The Weldon Amendment currently must be passed each year as part of annual appropriations bills.

Grimaldi noted that the act “would give health-care providers a private right of action to seek civil damages in court, should they face alleged coercion or discrimination stemming from their refusal to assist in abortion care.”

Ryan proposed similar conscience protections as part of his recently released health-care plan, though, as Grimaldi wrote, “the Conscience Protection Act goes a step further, allowing providers to sue not only for threats, but also for perceived threats.”

But those whom Ryan and his colleagues are claiming to defend already have protections that impede access to abortion care, according to critics of the measure.

Ryan, for example, suggested in both his CNN appearance and his House floor speech the next day that California’s requirement that insurance plans must cover elective abortions under “basic health services” violates “religious freedom.” But a June investigation by the HHS Office for Civil Rights into whether California’s requirement violated the Weldon Amendment rejected similar complaints by anti-choice group Alliance Defending Freedom.

“Let’s be very clear—right now, current law says that hospitals, insurers, and doctors may refuse to perform an abortion or provide coverage for abortion, which already greatly limits women’s access to legal procedures,” said Rep.
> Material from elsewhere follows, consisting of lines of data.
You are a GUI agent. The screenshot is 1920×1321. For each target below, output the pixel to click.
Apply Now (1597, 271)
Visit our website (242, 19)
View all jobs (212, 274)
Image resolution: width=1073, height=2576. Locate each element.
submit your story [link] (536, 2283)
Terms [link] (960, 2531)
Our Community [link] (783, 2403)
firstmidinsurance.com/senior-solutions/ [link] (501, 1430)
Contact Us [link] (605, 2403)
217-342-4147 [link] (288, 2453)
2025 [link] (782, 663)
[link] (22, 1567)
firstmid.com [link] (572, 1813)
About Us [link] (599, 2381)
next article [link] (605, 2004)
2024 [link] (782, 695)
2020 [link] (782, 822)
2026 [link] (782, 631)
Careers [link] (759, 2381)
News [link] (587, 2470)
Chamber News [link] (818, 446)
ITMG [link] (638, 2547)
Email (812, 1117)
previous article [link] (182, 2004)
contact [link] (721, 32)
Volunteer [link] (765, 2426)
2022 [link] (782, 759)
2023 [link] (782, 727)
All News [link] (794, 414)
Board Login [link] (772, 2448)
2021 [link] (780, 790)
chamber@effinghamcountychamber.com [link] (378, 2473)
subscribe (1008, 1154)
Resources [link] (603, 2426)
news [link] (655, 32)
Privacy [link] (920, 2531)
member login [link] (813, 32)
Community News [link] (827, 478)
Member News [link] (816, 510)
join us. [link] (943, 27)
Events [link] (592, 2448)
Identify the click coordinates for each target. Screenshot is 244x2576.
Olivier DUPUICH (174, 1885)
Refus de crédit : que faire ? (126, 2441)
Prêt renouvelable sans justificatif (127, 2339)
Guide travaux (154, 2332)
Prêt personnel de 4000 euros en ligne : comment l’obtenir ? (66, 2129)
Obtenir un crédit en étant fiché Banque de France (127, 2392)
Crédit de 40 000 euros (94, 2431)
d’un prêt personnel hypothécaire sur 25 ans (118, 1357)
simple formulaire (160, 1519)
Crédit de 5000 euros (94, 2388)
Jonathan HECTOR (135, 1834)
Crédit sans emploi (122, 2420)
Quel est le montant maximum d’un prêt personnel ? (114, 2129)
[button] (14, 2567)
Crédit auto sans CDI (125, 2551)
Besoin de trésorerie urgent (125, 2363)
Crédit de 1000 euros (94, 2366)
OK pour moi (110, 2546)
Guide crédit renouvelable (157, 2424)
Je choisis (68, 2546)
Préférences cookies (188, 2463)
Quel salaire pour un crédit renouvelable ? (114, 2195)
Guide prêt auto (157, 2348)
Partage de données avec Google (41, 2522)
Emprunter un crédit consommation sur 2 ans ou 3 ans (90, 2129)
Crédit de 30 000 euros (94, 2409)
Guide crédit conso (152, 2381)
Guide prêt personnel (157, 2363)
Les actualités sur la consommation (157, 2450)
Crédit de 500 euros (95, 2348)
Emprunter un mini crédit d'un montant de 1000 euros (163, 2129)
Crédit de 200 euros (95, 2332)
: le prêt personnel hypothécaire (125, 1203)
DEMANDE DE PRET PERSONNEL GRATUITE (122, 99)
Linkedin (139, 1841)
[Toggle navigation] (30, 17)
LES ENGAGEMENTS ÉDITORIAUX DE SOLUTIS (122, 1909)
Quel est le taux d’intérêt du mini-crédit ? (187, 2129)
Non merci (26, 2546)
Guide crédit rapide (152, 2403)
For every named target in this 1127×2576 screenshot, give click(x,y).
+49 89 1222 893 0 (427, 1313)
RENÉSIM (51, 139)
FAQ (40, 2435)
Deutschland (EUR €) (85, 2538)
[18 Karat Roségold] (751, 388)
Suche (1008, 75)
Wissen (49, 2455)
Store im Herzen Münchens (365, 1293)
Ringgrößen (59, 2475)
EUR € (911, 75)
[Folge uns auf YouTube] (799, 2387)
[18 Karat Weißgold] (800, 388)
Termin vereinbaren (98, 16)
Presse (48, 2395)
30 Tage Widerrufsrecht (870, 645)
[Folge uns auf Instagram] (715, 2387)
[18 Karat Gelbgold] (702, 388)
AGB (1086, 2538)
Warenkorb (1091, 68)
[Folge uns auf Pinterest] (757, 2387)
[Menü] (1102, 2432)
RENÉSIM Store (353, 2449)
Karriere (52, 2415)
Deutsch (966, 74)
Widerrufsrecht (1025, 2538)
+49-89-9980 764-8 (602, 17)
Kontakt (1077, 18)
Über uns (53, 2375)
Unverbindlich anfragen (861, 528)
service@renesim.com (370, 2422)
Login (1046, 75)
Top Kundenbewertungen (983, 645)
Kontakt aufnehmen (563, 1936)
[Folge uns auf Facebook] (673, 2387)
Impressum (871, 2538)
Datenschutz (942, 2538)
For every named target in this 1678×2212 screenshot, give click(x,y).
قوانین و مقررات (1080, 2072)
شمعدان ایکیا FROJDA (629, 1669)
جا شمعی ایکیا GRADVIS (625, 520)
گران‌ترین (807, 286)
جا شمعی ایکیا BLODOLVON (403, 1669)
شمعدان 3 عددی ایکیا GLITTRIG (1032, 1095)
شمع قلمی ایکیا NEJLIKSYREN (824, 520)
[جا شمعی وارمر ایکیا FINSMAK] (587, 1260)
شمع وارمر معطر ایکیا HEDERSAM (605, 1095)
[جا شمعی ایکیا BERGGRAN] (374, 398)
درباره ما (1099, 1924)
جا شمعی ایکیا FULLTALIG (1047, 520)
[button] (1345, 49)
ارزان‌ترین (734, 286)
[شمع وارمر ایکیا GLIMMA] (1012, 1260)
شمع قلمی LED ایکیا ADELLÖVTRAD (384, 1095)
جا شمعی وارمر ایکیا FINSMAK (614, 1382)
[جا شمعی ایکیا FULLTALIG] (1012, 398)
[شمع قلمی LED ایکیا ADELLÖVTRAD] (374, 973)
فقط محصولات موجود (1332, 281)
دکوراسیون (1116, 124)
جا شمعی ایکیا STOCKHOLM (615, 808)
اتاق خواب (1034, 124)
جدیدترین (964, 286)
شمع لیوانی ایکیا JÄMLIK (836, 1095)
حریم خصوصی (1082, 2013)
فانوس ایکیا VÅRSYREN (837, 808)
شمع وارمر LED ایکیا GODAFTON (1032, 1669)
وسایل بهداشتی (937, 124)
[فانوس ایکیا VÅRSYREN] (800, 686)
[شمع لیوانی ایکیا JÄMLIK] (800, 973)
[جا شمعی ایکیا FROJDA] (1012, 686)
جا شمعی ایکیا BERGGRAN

Jan Schakowsky (D-IL) Wednesday, speaking after Ryan on the House floor during remarks before the Conscience Protection Act passed.

“More importantly, when a woman’s health is in danger, providers would not be required to act to protect the health of that mother. This bill would allow them to refuse to … facilitate or make arrangements for abortion if they have a moral objection to it,” continued Schakowsky. “They could also refuse to provide transportation to another hospital if a woman is in distress if that hospital provides abortions.”

Debra L. Ness, president of the National Partnership for Women & Families, explained in a statement following the passage of the legislation in the House that the measure is about blocking access to abortion. “The Conscience Protection Act is dangerous, discriminatory legislation designed to block women’s access to abortion care,” said Ness.

“For example, a hospital could rely on the Conscience Protection Act to turn away a woman in an emergency situation who needs an abortion or refuse to provide a woman information about her treatment options. This legislation is a license for providers to discriminate against women and undermine their access to essential, constitutionally protected health care,” Ness said.